Channel 10 dari Israel memberitakan bahwa tim pengacara al-Tamimi, yang divonis delapan bulan penjara pada Maret, gagal mengajukan petisi kepada penjara tersebut untuk membebaskan klien mereka lebih awal.
Menurut laporan televisi itu, lembaga keamanan Israel Shin Bet telah merekomendasikan supaya al-Tamimi tidak dibebaskan sebelum jadwal, berkata bahwa gadis 17 tahun tersebut "harus tetap dibui atas alasan pencegahan".
Pada 21 Maret, pengadilan militer Israel memutus al-Tamimi dipenjara selama delapan bulan karena "menyerang" tentara Israel.

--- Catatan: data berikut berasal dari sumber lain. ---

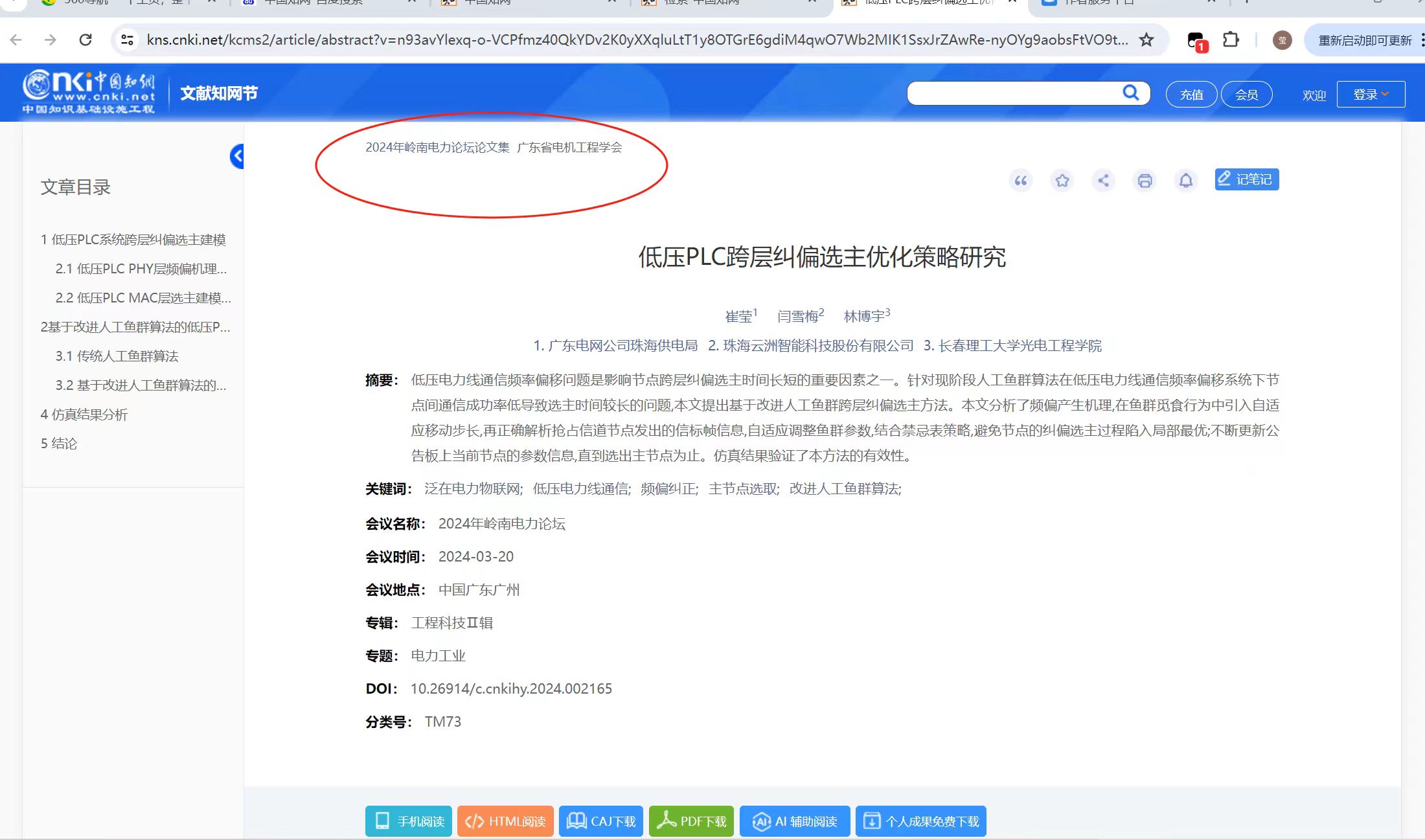Open the browser extensions puzzle icon

pyautogui.click(x=1231, y=40)
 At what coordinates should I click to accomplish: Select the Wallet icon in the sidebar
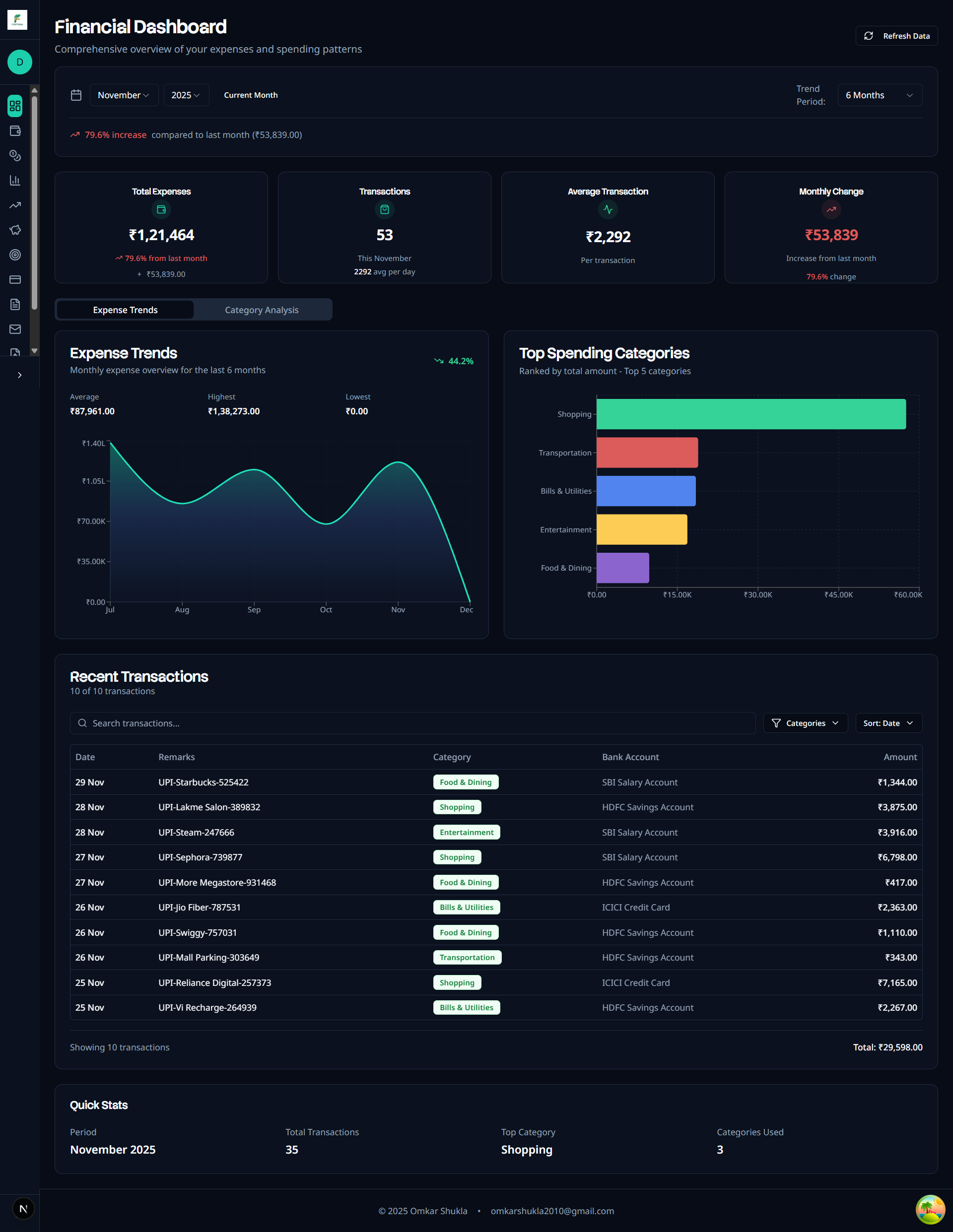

Dalam sesi pengadilan pada Rabu, remaja tersebut dilaporkan berkata, "Para tentara [Israel] membunuh sepupu saya hari ini di Desa Nabi Saleh."
Sebelumnya pada hari yang sama, Ezzedine al-Tamimi yang berusia 21 tahun ditembak mati oleh pasukan Israel di Desa Nabi Saleh, Tepi Barat, sebelah barat Ramallah.
Menurut penghitungan Palestina, sekitar 6.500 warga Palestina -- termasuk 350 anak di bawah umur -- saat ini berada di dalam penjara-penjara Israel.